Abstract

The aim of this study was to evaluate the prognostic value of soluble CD40 ligand (sCD40L) in patients with ST-segment elevation myocardial infarction (STEMI) undergoing a primary percutaneous coronary intervention (PCI). The prognostic value of sCD40L has been documented in patients with acute coronary syndrome; however, its value in acute STEMI remains unclear. We prospectively enrolled 499 consecutive STEMI patients (397 men, 102 women) undergoing primary PCI. The study population was divided into tertiles on the basis of admission sCD40L values.
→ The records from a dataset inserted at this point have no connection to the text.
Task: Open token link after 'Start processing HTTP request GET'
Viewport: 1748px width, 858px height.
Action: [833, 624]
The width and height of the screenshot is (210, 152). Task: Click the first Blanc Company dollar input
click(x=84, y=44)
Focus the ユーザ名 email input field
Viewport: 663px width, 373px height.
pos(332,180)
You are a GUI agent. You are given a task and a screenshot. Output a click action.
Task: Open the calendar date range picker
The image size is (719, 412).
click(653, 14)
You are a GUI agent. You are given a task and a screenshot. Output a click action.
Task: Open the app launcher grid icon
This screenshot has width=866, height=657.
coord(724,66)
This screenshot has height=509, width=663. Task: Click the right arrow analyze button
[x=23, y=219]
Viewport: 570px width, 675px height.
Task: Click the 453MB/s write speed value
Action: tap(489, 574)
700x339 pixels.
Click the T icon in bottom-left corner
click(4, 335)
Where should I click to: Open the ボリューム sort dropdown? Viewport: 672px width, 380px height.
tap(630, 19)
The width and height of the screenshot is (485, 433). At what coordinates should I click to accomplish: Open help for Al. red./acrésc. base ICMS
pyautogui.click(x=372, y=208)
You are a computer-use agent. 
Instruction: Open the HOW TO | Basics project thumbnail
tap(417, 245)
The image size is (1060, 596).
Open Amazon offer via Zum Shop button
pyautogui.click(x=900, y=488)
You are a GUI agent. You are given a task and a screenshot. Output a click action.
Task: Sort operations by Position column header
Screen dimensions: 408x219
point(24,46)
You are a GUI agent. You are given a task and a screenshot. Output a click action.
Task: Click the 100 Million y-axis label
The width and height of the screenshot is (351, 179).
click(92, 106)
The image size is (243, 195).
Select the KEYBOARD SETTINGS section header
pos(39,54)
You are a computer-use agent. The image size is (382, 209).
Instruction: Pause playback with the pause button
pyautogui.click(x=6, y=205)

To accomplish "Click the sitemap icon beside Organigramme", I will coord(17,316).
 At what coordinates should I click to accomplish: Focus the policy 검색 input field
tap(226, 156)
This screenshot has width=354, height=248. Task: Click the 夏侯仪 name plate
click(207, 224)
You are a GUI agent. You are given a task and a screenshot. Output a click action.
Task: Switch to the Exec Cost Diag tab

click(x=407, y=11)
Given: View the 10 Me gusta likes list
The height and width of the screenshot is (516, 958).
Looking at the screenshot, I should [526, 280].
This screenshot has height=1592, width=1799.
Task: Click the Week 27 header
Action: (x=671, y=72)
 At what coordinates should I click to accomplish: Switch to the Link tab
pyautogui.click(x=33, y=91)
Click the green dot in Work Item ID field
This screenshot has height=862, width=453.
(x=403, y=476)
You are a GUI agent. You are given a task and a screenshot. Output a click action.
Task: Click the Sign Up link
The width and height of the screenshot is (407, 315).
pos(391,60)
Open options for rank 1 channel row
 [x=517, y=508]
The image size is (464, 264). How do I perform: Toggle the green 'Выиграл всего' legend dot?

The high sCD40L group (n=168) included patients with a value in the third tertile (≥0.947 mg/l) and the low sCD40L group (n=331) included patients with a value in the lower two tertiles (<0.947 mg/l). Clinical characteristics and in-hospital and 1-year primary PCI outcomes were analyzed. The patients in the high sCD40L group were older (mean age 57.3±12.7 vs. 54.8±11.9, P=0.029). Higher in-hospital and 1-year all-cause mortality rates were observed in the high sCD40L group (7.7 vs. 3.3%, P=0.029; 16.1 vs. 4.8%, P<0.001, respectively). The results of Cox multivariate analysis indicated that a high sCD40L value at admission (>0.947 mg/l) is a powerful independent predictor of 1-year all-cause mortality (odds ratio: 3.68; 95% confidence interval: 1.54-8.77; P=0.003). The results of this study suggest that a high sCD40L level at admission is associated with increased in-hospital and 1-year all-cause mortality rates in patients with STEMI undergoing primary PCI.